### TASK ITEM
Go through the entries that follow and count every line with the string "agent". Reply with the number only.

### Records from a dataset
= Beginning of Section =

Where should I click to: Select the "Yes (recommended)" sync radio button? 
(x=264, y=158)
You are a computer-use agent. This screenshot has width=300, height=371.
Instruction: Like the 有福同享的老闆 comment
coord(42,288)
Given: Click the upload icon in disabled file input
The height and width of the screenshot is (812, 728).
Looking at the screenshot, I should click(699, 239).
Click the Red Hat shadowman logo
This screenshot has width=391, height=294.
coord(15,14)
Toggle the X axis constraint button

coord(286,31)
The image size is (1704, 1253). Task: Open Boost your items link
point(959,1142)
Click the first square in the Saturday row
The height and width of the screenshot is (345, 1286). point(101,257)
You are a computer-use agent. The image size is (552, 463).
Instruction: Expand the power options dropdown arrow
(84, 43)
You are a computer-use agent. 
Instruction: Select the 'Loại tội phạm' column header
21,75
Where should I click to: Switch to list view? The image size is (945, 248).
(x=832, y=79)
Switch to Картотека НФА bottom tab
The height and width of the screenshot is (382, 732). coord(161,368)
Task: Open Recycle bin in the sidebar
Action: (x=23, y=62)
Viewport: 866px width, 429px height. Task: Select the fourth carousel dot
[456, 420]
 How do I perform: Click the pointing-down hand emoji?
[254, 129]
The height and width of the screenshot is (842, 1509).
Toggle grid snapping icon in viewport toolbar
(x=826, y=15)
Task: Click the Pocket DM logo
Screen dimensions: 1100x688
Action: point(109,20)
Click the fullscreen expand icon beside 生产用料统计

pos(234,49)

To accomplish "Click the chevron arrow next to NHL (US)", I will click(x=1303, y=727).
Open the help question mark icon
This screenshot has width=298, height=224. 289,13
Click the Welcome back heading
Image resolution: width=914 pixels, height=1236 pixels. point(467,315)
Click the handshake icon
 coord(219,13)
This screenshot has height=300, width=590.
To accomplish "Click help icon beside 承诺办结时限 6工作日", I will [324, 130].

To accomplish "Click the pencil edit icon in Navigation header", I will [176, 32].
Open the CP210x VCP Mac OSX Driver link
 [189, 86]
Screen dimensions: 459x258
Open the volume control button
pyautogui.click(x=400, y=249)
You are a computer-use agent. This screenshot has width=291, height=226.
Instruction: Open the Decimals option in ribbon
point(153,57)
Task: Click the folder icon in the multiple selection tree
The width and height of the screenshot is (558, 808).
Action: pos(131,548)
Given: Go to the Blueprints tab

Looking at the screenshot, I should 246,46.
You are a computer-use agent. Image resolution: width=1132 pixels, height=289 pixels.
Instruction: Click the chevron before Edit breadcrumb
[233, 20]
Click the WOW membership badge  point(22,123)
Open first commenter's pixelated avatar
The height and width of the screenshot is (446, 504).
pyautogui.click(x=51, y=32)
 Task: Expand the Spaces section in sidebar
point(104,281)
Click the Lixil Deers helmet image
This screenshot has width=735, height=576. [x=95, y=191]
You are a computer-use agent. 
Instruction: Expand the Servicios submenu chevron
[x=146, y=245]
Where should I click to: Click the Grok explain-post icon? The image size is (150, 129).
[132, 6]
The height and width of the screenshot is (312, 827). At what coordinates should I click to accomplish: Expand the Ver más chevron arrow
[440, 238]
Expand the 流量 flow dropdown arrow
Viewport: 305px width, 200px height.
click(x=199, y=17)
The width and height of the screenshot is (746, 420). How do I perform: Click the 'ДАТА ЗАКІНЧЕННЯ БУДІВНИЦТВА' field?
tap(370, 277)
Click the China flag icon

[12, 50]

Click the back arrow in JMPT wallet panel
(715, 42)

= End of Section =

### ANSWER SECTION
6